Realita hidup seakan pahit, cita-cita hanya hobi tak penting semata. Anak-anak
yang punya cita-cita besar menjadi pesepakbola seperti idolanya harus berpikir
realistis. Mengurung mimpinya ke dalam peti dan kuncinya harus ia buang ke laut dalam.
Mana mungkin di
negeri ini menjadi pesepakbola bisa makmur, hidup ini harus sekolah
setinggi-tingginya hingga kemudian sukses akan datang. Orang tua pasti tertawa
terbahak-bahak saat sang anak berkata aku ingin jadi pesepakbola.
Alih-alih
memasukkan bocah yang kakinya gatal dengan bola ke SSB, orang tua lebih memilih
les tambahan yang membuat anak-anak harus berpikir keras sepanjang hari. Menuntut
apa yang tidak ia kehendaki saat masih kecil.
Saat ia
memasuki usia “Kepala Dua”, sekolah tinggi, lulus cepat dan mendapatkan
pekerjaan yang layak jadi salah satu pikir yang ditanamkan. Mungkin bocah-bocah
lainnya mengalami hal serupa, bercita-cita pada hobinya, padam karena kondisi
dan desakan orang tua hingga mengikuti siklus mainstream umat manusia
umumnya.
Mungkin itulah
momok menakutkan saat dewasa, salah satunya mengubur mimpi indah masa kecil. Dewasa
seakan identik dengan kekakuan hidup, menuntut bocah-bocah yang telah dewasa
memilih jalan lain.
Ia pun tak
memantik saat jamnya menendang bola berganti duduk di ruangan perguruan tinggi.
Bersaing untuk dapat predikat terbaik di kelas dan bekerja di tempat favorit.
Itulah mimpinya yang tergantikan.
Mungkin sang
idolanya dahulu telah pensiun kecewa melihat dirinya, gagal memperjuangkan
mimpi. Apa lacur, itulah hidup yang bisa dibelokkan oleh hegemoni
pemikiran orang dewasa tentang sukses.
Kini ia harus
bertarung dengan puluhan ribu bocah-bocah di lapangan pekerjaan, bukan di
lapangan bola. Mendapatkan pekerjaan dengan baju rapi dan bersepatu kinclong.
Walaupun begitu sisa-sisa bermain bola saat masih kanak-kanak tepat ada.
Mimpi tak
tercapai mungkin sebuah kewajaran di negeri ini, menjadi pesepakbola bak utopia
semata. Bukan berarti tidak mampu ke level idolanya sebuah kegagalan, karena
jutaan manusia di planet ini gagal mengejar mimpi.
Tapi jangan
lupakan hobi saat momok dewasa datang, melepaskan lelah bekerja seharian dan
stres nan membebat dengan menonton tim kesayangan. Atau mungkin mencuri-curi
waktu bermain video game bersama bocah yang kini telah berprofesi serupa.

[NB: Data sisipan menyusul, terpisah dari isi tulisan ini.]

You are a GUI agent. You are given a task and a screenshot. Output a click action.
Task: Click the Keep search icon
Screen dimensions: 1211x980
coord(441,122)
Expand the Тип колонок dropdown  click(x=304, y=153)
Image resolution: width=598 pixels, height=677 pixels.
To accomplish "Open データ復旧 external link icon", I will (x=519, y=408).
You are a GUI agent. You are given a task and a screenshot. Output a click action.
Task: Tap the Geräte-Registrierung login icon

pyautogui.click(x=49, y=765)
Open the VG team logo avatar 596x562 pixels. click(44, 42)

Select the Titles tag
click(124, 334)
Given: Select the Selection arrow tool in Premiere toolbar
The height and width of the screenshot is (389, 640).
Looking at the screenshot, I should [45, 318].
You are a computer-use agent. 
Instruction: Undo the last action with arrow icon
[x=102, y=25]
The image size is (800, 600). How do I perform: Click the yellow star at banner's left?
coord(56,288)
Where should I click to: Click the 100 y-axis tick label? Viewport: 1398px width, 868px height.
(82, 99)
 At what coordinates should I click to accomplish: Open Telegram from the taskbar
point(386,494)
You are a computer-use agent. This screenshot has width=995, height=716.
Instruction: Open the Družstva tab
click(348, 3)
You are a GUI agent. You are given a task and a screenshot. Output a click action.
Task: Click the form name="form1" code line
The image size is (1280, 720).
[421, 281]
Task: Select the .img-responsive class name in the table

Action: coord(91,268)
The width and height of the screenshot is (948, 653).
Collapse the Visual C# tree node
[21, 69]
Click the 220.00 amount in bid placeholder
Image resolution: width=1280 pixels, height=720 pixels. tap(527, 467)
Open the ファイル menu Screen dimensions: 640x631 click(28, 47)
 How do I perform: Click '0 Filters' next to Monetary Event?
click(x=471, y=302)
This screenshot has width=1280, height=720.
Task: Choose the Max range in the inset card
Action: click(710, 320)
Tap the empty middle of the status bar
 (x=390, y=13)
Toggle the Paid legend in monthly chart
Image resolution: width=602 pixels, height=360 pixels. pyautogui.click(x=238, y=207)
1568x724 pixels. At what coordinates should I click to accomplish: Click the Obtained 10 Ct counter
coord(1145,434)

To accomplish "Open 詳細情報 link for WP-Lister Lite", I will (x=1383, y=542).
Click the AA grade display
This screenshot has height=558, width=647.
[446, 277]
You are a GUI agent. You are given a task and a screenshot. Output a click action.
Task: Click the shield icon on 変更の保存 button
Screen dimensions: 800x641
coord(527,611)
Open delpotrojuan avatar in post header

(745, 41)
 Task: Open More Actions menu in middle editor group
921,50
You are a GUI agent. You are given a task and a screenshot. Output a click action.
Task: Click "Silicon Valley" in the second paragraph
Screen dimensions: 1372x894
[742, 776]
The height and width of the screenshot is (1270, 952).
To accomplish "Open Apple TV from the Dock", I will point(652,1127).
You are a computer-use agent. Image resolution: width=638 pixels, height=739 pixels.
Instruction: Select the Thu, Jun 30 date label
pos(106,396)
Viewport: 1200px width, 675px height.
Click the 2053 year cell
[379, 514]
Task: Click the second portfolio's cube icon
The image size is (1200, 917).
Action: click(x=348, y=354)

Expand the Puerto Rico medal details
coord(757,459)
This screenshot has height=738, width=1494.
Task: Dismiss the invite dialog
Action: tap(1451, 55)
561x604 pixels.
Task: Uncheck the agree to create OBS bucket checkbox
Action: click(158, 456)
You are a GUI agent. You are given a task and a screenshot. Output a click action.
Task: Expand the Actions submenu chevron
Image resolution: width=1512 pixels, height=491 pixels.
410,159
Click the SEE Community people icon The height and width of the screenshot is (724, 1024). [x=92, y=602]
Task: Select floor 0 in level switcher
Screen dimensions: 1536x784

Hingga turun di lapangan bola sebagai amatir saat akhir pekan tiba.
Cintanya kepada sepak bola buat sang bocah tidak melupakan cinta
sejatinya, walaupun ia sadar momok dewasa membuat ia tidak bisa mencintai
sepenuhnya. Ah... sudahlah!
Tags:
Renungan
2 comments
nice, renungannya bagus. Tapi kalau buat saya, itu bukan mengubur mimpi tapi mencari mimpi yang lebih baik. Atau bahkan mewujudkan mimpi, bukan sebagai pelaku dalam mimpi tapi berdampingan dengan mimpi tersebut. Seperti memiliki saham klub besar contohnya?? berjuanglah.. mimpi kamu masih bisa dicapai, bukan sebagai pemain mungkin sebagai pemilik.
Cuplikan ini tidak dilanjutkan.